Synthetic and plant-derived cannabinoid receptor antagonists show hypophagic properties in fasted and non-fasted mice

Obesity is a severe health problem in the modernized world and understanding the central nervous mechanisms underlying food-seeking behaviour and reward are at the forefront of medical research. Cannabinoid receptors have proven an efficient target to suppress hunger and weight gain by their pharmacological inactivation. A standard fasted protocol and a novel long-term home-cage observation system with free-feeding animals were used to assess the feeding behaviour of mice treated with the CB1 antagonist AM251. Similarly, the effects of the phytocannabinoid Delta(9)-tetrahydrocannabivarin (Delta(9)-THCV), which behaves like a CB1 antagonist, were also determined in free-feeding animals.

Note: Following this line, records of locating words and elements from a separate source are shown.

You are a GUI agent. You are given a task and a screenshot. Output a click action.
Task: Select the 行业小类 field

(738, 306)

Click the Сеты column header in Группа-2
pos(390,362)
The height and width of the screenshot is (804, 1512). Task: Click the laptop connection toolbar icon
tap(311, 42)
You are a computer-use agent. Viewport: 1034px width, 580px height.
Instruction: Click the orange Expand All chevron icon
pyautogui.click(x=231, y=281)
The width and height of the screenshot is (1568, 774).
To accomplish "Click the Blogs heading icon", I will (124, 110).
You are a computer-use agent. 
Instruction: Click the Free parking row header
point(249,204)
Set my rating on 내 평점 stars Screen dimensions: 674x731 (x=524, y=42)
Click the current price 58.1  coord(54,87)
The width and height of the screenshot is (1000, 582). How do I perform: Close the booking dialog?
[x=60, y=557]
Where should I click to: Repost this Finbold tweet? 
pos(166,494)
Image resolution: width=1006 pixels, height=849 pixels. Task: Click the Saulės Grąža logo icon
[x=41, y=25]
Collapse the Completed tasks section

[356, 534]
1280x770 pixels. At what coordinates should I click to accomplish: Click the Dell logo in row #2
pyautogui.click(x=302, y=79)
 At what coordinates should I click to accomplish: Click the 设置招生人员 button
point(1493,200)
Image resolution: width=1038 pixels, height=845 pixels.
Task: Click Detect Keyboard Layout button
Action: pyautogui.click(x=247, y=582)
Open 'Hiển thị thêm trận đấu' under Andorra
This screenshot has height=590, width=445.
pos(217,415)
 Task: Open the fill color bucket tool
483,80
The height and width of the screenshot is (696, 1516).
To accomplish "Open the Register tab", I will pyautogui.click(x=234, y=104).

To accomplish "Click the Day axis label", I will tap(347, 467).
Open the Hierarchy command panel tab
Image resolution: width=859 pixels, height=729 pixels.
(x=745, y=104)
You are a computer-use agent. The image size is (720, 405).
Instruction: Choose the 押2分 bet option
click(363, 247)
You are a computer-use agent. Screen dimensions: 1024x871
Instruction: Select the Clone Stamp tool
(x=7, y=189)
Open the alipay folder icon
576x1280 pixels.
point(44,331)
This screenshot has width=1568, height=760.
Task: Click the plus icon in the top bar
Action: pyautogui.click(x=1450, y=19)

AM251 suppressed food intake and weight gain in fasted and non-fasted animals. The suppression of food intake by AM251 (10 mg.kg(-1)) endured for a period of 6-8 h when administered acutely, and was continuous when injected for four consecutive days. Pure Delta(9)-THCV also induced hypophagia and weight reduction at doses as low as 3 mg.kg(-1). No rebound was observed on the following day with all drug groups returning to normal activity and feeding regimes. However, a Delta(9)-THCV-rich cannabis-extract failed to suppress food intake and weight gain, possibly due to residual Delta(9)-tetrahydrocannabinol (Delta(9)-THC) in the extract. This Delta(9)-THC effect was overcome by the co-administration of cannabidiol. The data strongly suggest (i) the long-term home-cage observation system is a sensitive and obesity-relevant tool, and (ii) the phytocannabinoid Delta(9)-THCV is a novel compound with hypophagic properties and a potential treatment for obesity.